_Text provided_
◆ ◆ ◆ ◆ ◆ ◆ ◆

Though scientists first discovered PFAS in the 1930s, initial understanding of their environmental persistence and potential health effects arose within the scientific community in the 1990s, and more widespread concern about drinking water contamination came only in the past decade.
While speaking to attendees at February’s PFAS summit, Patricia Reyes, director of the Interstate Technology Regulatory Council, a public-private coalition that communicates best environmental practices for states, recalled a 2016 meeting at which Environmental Protection Agency (EPA) Administrator Gina McCarthy addressed a group of commissioners representing most states. At the time, only a few of the commissioners raised their hands to indicate that they knew what PFAS was.
“The EPA administrator stood up and said, ‘I guarantee you, in six months, you’ll all know what it is,’” Reyes said. “And then she said, ‘It is also going to be the biggest environmental issue of our lifetime.’”
PFAS contain extremely strong carbon-fluorine bonds that make them crucial components of many consumer products, including nonstick pans, water-resistant food packaging, and stain-resistant carpeting. Additionally, they are the key ingredient in aqueous film-forming foams, highly efficient fire-extinguishers used to fight fuel fires, most often on military bases and at airports.
“They were seen as miracle compounds,” said environmental engineer Michelle Crimi while presenting at the drinking water conference. “We wanted these things.”
Ironically, the same properties that make PFAS so useful in everyday items and potentially lifesaving in firefighting foams make them concentrate in animals and humans rather than break down in the environment. To prevent one of the most common pathways of exposure, municipalities must remove the compounds from drinking water before it reaches people’s taps. Crimi highlighted the latest research on different “methods of attack,” such as ion exchange, reverse osmosis, and a process that uses ultrasound waves to destroy PFAS.
Shaun Mulholland, city manager for Lebanon, N.H., attended the summit to learn more about the science of treating PFAS-contaminated water. Though Lebanon’s drinking water is clean, liquid leeching from the city’s landfills contains PFAS, and Mulholland is developing a test site to remove the dangerous compounds. He appreciated receiving scientific guidance tailored to decision-makers in his position.

◆ ◆ ◆ ◆ ◆ ◆ ◆

Resume the text on PFAS contamination, starting right after its final sentence. The material is not needed.

_Data block_
◆ ◆ ◆ ◆ ◆ ◆ ◆

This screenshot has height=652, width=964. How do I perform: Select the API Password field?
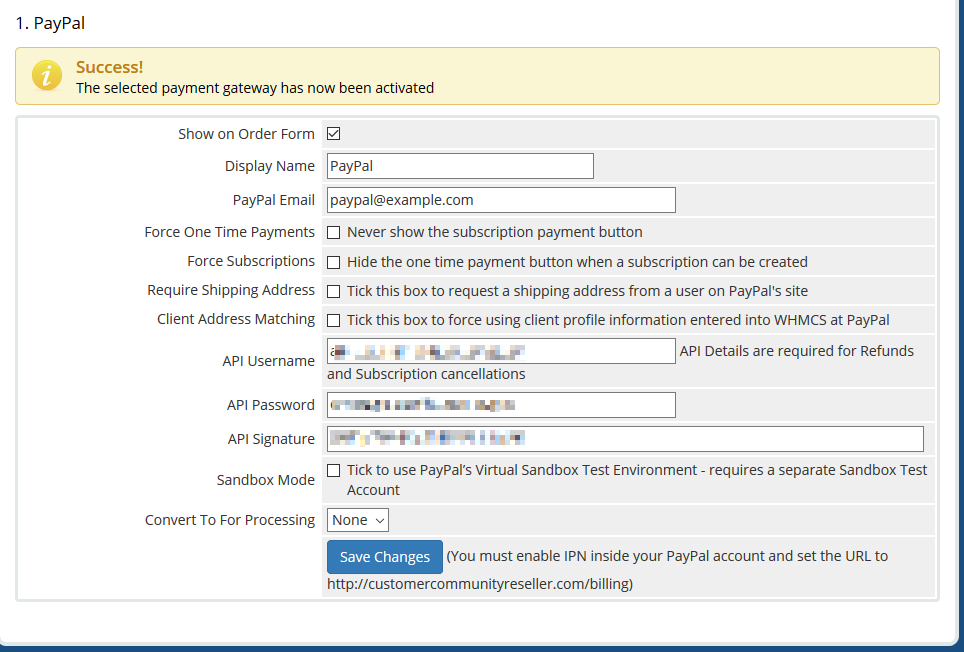501,405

◆ ◆ ◆ ◆ ◆ ◆ ◆

_Solved problem_
“They did an excellent job,” Mulholland said. “I’ve spent quite a bit of time just researching things online. But they were able to explain it in a way that I could understand it, which was very, very helpful.”
Deborah Calvert, a city councilmember in Minnetonka, Minn., came to the summit with a more intimate understanding of the havoc that PFAS can cause than most attendees. At the time of the meeting, officials had closed six of the 19 municipal wells in Woodbury — like Minnetonka, a Twin Cities suburb — due to PFAS contamination. They have since shuttered a seventh. The St. Paul-based 3M Company is paying to build a filtration plant that would enable the city to reopen some of the wells, in addition to the $850 million it paid in 2018 to settle an environmental-damage suit brought by the state attorney general.
At the summit, Calvert mentioned cruises on Lake Minnetonka run by a University of Minnesota extension program, during which public officials and residents learn about chemical contaminants, invasive species, and other water quality issues. She was pleased that the meeting’s organizers were able to provide a forum for her and other officials to exchange such ideas.
“I wanted to know what they could do to help coalesce information for us, to share technical information more easily, which I thought they did an incredible job of doing,” Calvert said. “Also, learning what are other city officials grappling with around the country; there’s just no substitute for that kind of conversation.”